CC: What are the best preventative measures?
NZ: The number one thing I always tell patients is, wherever you’re going to spend most of your time, like your yard, should be sprayed. A lot of patients opt to use organic oils like peppermint, lavender or rosemary. Unfortunately those haven’t been studied very much, so it’s hard for me to recommend those because I don’t know the success rate. I have had patients acquire bites in their yards when they’ve used organic oils. The pesticide that’s been studied the most is permethrin, which is sprayed on the grass and on clothes. But there are companies that actually make clothing pretreated with permethrin, and those last longer because the chemical has been embedded inside the fibers. Sleeping with your pet is another big no-no. They could have a tick that’s hanging on a hair, and then as you sleep, the tick can crawl over and bite you.

CC: What are some of the myths? I know my son climbs trees and I always tell him, “That’s OK, it’s safe up there. You’re above ground. Ticks don’t climb up,” right?
NZ: Not unless they’re in birds, which they are.

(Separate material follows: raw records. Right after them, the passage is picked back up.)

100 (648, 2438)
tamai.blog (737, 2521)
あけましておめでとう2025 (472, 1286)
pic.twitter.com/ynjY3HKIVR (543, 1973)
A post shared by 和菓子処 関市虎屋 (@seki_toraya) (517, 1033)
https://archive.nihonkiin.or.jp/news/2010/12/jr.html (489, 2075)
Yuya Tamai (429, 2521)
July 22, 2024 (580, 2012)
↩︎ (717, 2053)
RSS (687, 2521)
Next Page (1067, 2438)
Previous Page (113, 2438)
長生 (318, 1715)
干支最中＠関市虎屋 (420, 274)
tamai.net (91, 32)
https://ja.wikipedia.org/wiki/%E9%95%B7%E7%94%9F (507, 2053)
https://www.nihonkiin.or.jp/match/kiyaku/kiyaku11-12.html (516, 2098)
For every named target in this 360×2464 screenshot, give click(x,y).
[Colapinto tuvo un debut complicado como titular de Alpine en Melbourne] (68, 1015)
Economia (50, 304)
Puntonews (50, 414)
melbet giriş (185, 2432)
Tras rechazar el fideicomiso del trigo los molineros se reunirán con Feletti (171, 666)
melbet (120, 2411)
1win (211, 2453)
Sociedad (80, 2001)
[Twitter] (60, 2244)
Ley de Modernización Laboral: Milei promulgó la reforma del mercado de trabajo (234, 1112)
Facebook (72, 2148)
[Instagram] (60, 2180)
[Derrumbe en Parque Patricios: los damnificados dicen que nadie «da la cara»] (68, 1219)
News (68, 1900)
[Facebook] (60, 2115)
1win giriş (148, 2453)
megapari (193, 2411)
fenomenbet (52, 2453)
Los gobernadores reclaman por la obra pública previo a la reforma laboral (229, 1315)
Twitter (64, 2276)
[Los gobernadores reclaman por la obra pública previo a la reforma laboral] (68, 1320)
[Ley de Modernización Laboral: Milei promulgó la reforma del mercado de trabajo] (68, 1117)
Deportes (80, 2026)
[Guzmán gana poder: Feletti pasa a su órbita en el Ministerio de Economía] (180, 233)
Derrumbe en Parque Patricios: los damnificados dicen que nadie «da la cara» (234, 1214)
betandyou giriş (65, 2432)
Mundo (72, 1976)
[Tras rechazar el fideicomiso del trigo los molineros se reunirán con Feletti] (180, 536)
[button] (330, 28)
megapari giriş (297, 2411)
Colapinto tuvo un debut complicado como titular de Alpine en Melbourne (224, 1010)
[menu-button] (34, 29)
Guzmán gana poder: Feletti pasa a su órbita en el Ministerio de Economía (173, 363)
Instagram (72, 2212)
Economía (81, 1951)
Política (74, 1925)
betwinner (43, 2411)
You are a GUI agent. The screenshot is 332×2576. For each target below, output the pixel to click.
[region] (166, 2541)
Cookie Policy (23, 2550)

They travel on migratory birds, but generally, they tend to live in lower bushes and grass.

CC: What do you do if you find a tick?
NZ: If you find a tick—if you’re lucky enough to find it— try to save it, put it in a plastic bag and freeze it. But if you unfreeze it and you leave it on your counter, and there’s a hole, it could wake up and defrost itself and walk away. Ticks are incredibly resilient. Treat the wound with an alcohol swab and antibiotic ointment, and report it to your physician. The current national guidelines that are published by the National Guideline Clearinghouse recommends prophylactic treatment with antibiotics for a tick bite.

CC: What are you specifically doing in your practice to change the treatment landscape that exists today?
NZ: We have started doing something called the translational data collection. Anytime a patient comes in, we collect laboratory data and symptom data. We then analyze the data to try to look at patterns. Data is an incredibly powerful tool that we have in medicine. Validating the patient experience and showing biomarkers will hopefully lead us in the right direction for treatment options.

CC: What is the HSS (Health and Human Services) Tick-Borne Disease Working Group?
NZ: The HHS is an effort to start consolidating information from a variety of stakeholders, and understand what the impact of this disease has been from patients, representatives in the government, military, science, to understand it all and try to create a plan of how to improve the field at large.

CC: Does that include vaccination?
NZ: The tick saliva vaccine would really revolutionize how we’re protected from any tick bite, because you would actually be immunized against the saliva of the tick before it’s injected any pathogen into the body. A Lyme vaccine alone won’t protect you from the co-infections. There’s a European pharmaceutical company currently working on a tick saliva vaccine. It would be very exciting if that becomes a reality in the next few years.

Dr. Zubcevik is faculty at Harvard Medical School Department of Physical Medicine and a rehabilitation physician at Spaulding Rehabilitation Hospital Dean Center for Tick Borne Illness.